*EXERCISE PROMPT*: Count the lines in the records below that contain the string "rightmost". Treat uppercase and lowercase as different, and reply with the number alone.

(Data extracted from a collection)

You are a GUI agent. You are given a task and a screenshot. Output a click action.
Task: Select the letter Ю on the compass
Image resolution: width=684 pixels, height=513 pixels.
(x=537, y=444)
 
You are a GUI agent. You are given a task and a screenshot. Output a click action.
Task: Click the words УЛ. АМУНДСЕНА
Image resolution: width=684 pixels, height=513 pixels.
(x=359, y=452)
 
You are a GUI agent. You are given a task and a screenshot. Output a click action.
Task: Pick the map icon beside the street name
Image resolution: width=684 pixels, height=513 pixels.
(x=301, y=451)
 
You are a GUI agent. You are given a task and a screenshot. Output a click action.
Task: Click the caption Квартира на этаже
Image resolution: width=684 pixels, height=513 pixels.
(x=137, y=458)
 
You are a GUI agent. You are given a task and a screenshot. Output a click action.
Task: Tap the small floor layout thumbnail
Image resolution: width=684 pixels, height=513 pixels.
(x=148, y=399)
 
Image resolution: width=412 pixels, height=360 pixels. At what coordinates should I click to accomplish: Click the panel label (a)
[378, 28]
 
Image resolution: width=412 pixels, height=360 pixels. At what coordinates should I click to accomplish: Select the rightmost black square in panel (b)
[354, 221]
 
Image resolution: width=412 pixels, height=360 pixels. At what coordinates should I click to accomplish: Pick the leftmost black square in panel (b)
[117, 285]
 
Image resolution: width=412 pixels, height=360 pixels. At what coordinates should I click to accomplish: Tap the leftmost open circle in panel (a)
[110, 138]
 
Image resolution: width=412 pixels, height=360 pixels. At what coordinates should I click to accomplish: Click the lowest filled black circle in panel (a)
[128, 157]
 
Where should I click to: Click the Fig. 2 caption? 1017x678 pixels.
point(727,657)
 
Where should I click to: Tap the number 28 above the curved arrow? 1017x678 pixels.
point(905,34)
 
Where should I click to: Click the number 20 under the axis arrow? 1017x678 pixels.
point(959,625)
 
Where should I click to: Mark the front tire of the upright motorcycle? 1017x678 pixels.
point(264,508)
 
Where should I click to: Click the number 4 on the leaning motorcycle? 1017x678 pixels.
...
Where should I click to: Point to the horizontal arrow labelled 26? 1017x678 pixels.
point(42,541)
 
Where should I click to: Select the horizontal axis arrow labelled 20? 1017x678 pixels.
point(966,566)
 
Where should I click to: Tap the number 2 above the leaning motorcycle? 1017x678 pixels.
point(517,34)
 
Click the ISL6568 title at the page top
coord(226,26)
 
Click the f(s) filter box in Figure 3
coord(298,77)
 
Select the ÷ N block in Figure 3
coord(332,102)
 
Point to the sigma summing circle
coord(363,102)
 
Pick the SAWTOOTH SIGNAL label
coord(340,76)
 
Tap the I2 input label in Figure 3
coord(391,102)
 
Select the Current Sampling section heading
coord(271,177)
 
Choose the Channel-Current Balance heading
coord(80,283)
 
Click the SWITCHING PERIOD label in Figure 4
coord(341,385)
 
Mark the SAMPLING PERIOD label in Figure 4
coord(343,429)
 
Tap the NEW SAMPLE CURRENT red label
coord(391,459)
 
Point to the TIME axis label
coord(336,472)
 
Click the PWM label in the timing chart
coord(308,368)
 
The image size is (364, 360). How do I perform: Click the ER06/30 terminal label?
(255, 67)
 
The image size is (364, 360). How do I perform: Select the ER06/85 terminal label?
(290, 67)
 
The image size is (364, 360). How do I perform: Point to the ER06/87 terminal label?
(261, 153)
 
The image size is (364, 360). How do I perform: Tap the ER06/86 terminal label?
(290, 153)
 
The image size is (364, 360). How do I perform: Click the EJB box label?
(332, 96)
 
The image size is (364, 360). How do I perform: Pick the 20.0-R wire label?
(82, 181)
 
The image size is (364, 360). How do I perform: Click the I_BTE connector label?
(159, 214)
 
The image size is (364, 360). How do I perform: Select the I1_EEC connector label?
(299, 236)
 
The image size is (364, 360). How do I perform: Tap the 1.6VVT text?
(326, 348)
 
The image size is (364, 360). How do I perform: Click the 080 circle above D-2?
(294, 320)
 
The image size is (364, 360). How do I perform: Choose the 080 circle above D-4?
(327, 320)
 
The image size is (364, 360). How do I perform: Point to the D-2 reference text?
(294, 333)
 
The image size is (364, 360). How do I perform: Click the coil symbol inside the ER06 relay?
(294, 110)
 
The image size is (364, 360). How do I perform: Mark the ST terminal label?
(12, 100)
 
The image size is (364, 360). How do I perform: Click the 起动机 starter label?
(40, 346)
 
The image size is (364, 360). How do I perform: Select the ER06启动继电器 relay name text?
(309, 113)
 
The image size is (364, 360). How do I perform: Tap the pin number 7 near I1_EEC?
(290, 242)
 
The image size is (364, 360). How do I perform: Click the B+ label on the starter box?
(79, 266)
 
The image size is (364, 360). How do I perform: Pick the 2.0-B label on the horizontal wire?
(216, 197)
...
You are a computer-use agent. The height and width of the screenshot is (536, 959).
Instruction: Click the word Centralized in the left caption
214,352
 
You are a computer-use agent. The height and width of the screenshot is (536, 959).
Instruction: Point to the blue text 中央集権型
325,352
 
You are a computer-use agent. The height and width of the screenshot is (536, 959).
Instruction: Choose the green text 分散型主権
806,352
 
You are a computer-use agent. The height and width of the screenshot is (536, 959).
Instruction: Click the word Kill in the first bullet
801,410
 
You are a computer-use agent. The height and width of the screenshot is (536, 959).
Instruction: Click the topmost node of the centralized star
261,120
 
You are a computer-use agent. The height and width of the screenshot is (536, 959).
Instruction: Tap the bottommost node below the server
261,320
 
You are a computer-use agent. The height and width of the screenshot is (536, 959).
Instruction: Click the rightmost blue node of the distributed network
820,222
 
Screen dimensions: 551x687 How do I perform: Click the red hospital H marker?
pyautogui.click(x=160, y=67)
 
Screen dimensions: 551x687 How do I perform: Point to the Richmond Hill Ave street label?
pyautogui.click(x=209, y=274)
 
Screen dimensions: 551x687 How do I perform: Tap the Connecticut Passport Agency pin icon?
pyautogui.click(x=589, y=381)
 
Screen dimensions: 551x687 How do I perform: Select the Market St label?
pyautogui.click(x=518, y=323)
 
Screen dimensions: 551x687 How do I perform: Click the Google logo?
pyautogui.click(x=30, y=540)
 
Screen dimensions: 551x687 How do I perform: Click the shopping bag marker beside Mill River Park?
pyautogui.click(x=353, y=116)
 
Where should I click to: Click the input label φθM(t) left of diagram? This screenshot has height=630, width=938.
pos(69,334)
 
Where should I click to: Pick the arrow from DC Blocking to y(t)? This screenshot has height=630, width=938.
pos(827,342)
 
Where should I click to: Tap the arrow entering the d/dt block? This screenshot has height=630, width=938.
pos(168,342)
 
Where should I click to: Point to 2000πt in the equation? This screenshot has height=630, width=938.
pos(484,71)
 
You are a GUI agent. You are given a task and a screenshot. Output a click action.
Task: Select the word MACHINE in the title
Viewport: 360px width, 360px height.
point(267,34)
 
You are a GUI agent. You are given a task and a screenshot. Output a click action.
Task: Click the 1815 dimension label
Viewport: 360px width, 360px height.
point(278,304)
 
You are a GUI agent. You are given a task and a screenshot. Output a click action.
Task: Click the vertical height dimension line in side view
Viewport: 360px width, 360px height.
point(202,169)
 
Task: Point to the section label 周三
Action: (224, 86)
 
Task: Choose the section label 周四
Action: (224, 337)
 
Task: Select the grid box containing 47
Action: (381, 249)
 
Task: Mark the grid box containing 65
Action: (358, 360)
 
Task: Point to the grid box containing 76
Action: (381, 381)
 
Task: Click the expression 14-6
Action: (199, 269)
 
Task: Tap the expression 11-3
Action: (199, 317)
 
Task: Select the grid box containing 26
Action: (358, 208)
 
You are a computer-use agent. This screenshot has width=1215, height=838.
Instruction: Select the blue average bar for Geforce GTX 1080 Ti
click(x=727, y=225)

*THE ANSWER*: 2